Since its founding, the WILD Foundation has worked on scores of field projects in dozens of countries. In 1983, the WILD Foundation established the World Wilderness Congress. The WILD Foundation has helped foster organizations, such as the Cheetah Conservation Fund based in Namibia, National Geographic photographer James Balog's Extreme Ice Survey, and the International League of Conservation Photographers, a consortium of the world's top photographers dedicated to "furthering environmental and cultural conservation through ethical photography".

For six years until about 2010, WILD and iLCP partnered with the cement company Cemex to produce a book series about such topics as biodiversity, the human footprint, transboundary conservation and climate change. Starting in the 1990s CEMEX and local Mexican NGOs worked to realize CEMEX's conservation projects in the Maderas del Carmen region in northern Mexico. The Maderas del Carmen was the first legally designated wilderness area in Latin America. This work led to the establishment of an "Area of Bi-National Environmental Interest" straddling 10 million acres of Texas/Mexico border. This area was supported by presidents Barack Obama and Felipe Calderón and signed into law in November 2011.
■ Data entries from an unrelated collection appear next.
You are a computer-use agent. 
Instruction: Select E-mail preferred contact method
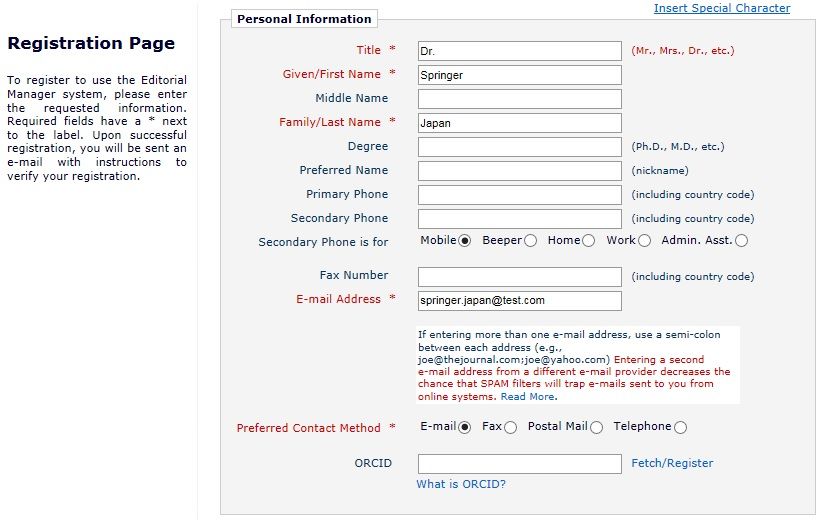point(464,427)
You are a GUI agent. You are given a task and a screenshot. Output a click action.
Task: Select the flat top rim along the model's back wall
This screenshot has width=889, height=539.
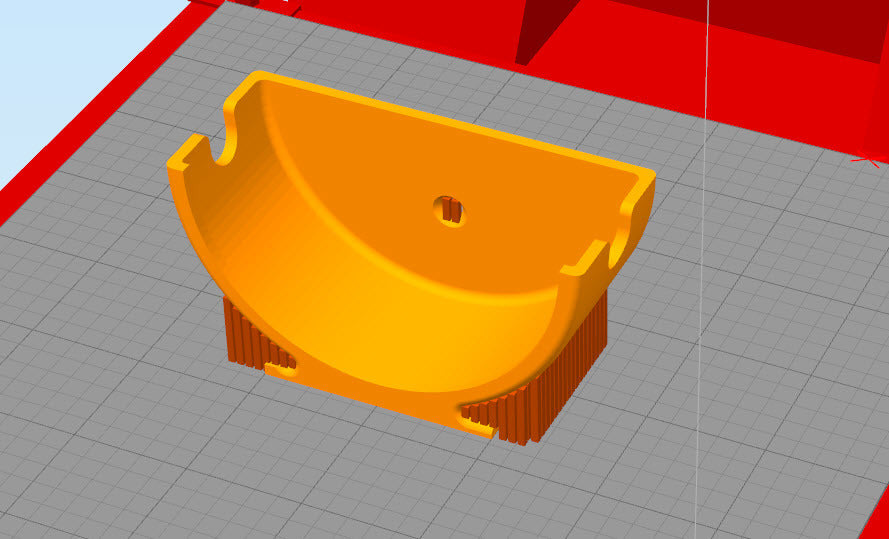[x=450, y=125]
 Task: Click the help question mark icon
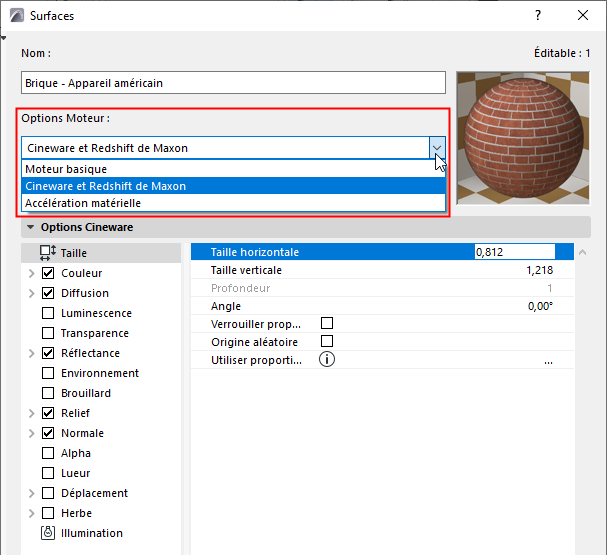tap(538, 15)
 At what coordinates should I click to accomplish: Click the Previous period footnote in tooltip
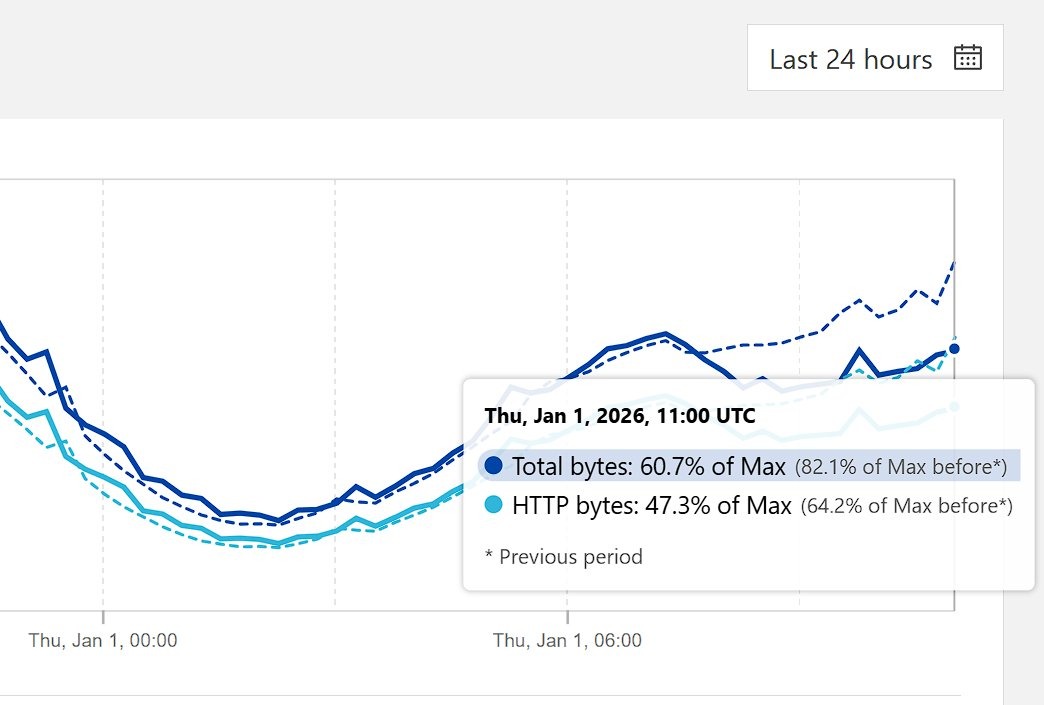(x=563, y=557)
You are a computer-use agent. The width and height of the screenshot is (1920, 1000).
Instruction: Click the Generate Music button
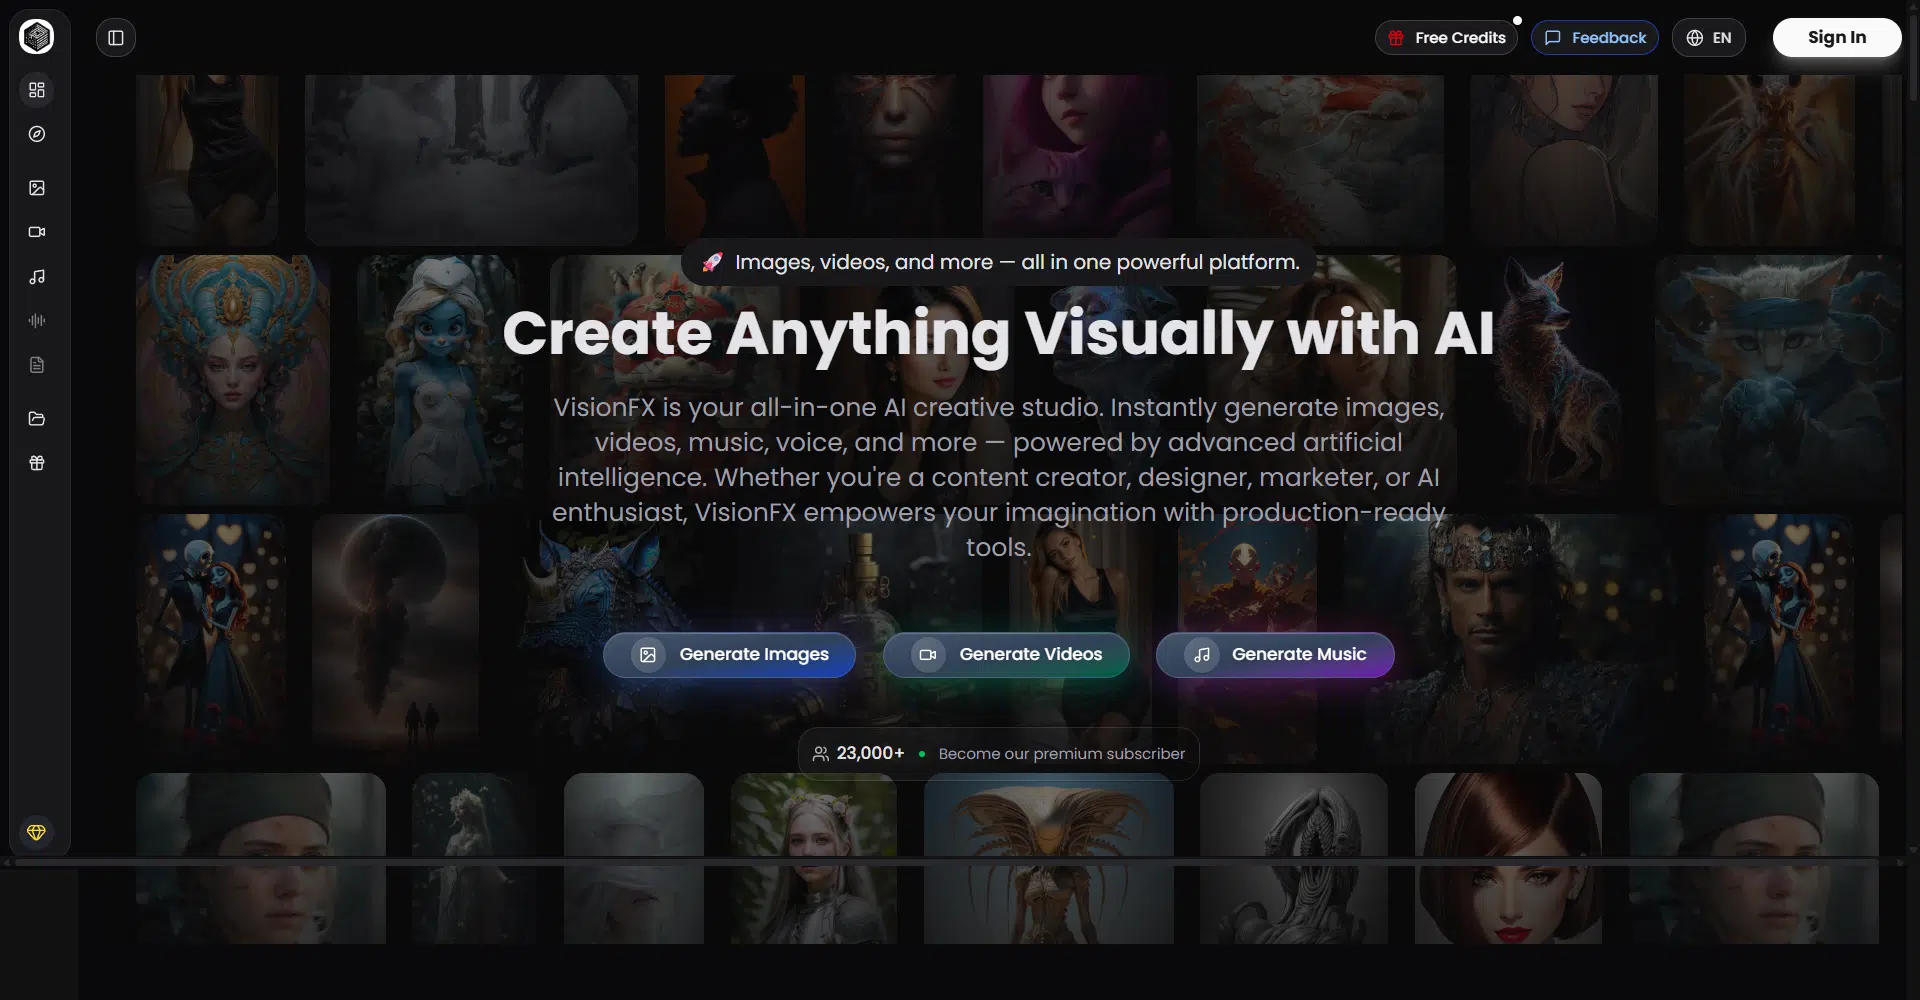coord(1275,655)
== The World Wilderness Congress ==

The World Wilderness Congress is an environmental forum first convened in South Africa in 1977. The congress has become WILD's flagship program and has convened nine times on five continents, drawing thousands of people from around the world. World leaders, such as Mexico's President Felipe Calderón (2009), Norway's Prime Minister Gro Harlem Brundtland (1987), Australia's Prime Minister Malcolm Fraser (1980); notable people such as Jane Goodall and Sylvia Earle, Iain Douglas-Hamilton, Thor Heyerdahl, Wangari Maathai, Mario Molina; tribal and community leaders such as Tashka Yawanawa, Oren Lyons, Maqgubu Ntombela; the heads of major international corporations; and hundreds of conservationists have participated in the congress.

== Nature Needs Half ==
At the 9th World Wilderness Congress in Mérida, Mexico, WILD, with the collaboration of a spectrum of international organizations, governments and individuals, introduced Nature Needs Half, which aspires that humans give up use of half of land and water on Earth, in order to support wilderness. Marine biologist Sylvia Earle and Jane Goodall have endorsed Nature Needs Half, with Earle's only criticism being that she "hoped that half would be enough". Since its inception, WILD has begun collecting and conducting case studies of places around the world that have, or are on track to achieve, at least half protection.

==Wilderness Foundation Global==
The WILD Foundation is a founding member of Wilderness Foundation Global, a consortium of independent, like-minded organizations consisting of WILD Foundation (US), The Wilderness Foundation (SA), The Wilderness Foundation (UK) and the Wilderness Leadership School (SA). Wilderness Foundation Global works worldwide to:
- Protect and sustain wilderness, wildlife, and human communities.
- Promote the values and services provide by wildlands and seas.
- Provide wilderness-related information, education, experience, and training.

==Publications==
- International Journal of Wilderness
- Wilderness Management ISBN 1-55591-855-7
- Zulu Wilderness: Shadow and Soul, Ian Player ISBN 1-55591-363-6
- When Elephants Fly, Carol Batrus ISBN 978-1-55591-565-0
- Una Introducción al Derecho y las Políticas Internacionales Sobre Áreas Silvestres, Kormos
- International Handbook on Wilderness Law and Policy, Cyril Kormos, ISBN 978-1-55591-680-0
- Wilderness (published in Spanish as Tierras Silvestres) ,Vance Martin (images by Patricio Robles Gil) ISBN 978-607-00-1522-9.